The urgent issue of how the fecal sludge from these on-site facilities is to be handled is in need of due consideration. Unless the issue of sanitation is addressed holistically, India cannot hope to have definitive systems in place to improve sanitation and the health of its people. For it to be sustainable, the model for FSSM service provision must be viable, comprehensive, technologically sound and affordable.
Many organizations such as the WASH Institute, CDD Society etc. have been conducting research in different parts of the country in sludge and septage management as they try to find innovative technologies for treating and using fecal sludge.
Recent research has attempted to separate the solid and liquid elements in fecal sludge at the source point using different methods by Solid Liquid separation and Treatment; through treatment of the liquid effluent from the septic tank through chlorination and electro chlorination mechanisms; by treating and drying fecal sludge for agricultural use as fertilizers; and by finding avenues to transform the fecal sludge into biomass and use it for renewable energy. The results of these and similar research through out South Asia are yet to be determined, but the quantity of the research ongoing both within the country itself and its neighboring countries gives hope for the future sanitation goals of India.
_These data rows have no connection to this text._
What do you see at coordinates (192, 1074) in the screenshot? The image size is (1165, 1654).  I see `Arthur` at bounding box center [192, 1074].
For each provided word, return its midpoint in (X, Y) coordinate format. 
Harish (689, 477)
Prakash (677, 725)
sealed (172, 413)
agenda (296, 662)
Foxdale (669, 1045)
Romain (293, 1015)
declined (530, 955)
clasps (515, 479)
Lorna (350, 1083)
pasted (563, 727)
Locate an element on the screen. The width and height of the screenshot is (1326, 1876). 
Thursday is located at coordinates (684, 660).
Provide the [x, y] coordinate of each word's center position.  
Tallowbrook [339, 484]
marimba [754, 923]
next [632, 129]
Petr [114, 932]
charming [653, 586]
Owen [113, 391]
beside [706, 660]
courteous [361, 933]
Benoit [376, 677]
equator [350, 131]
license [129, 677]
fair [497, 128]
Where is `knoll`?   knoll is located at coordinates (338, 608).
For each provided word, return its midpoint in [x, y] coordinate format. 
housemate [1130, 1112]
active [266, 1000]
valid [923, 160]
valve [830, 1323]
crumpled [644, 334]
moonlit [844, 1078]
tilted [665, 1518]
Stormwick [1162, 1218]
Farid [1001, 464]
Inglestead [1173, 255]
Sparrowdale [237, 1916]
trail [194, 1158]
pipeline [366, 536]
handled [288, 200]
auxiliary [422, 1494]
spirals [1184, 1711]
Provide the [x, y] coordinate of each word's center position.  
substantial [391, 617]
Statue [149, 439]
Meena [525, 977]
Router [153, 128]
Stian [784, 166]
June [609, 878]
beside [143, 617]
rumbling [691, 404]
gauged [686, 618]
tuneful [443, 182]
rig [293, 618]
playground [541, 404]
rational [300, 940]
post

What is clear is that unless India does find a solution for FSSM soon then the new momentum built up across the country to use toilets will become a new source of disease and ill health instead of a solution.
The WASH Institute was set up 10 years ago to build capacity across India to ensure safe water and sanitation services for all; it runs formal and non-formal courses for key skills in the water and sanitation sector and conducts research into appropriate technological solutions. The Institute is the technical support agency to the Ministry of Urban Development to implement Swachh Bharat across all urban bodies in India.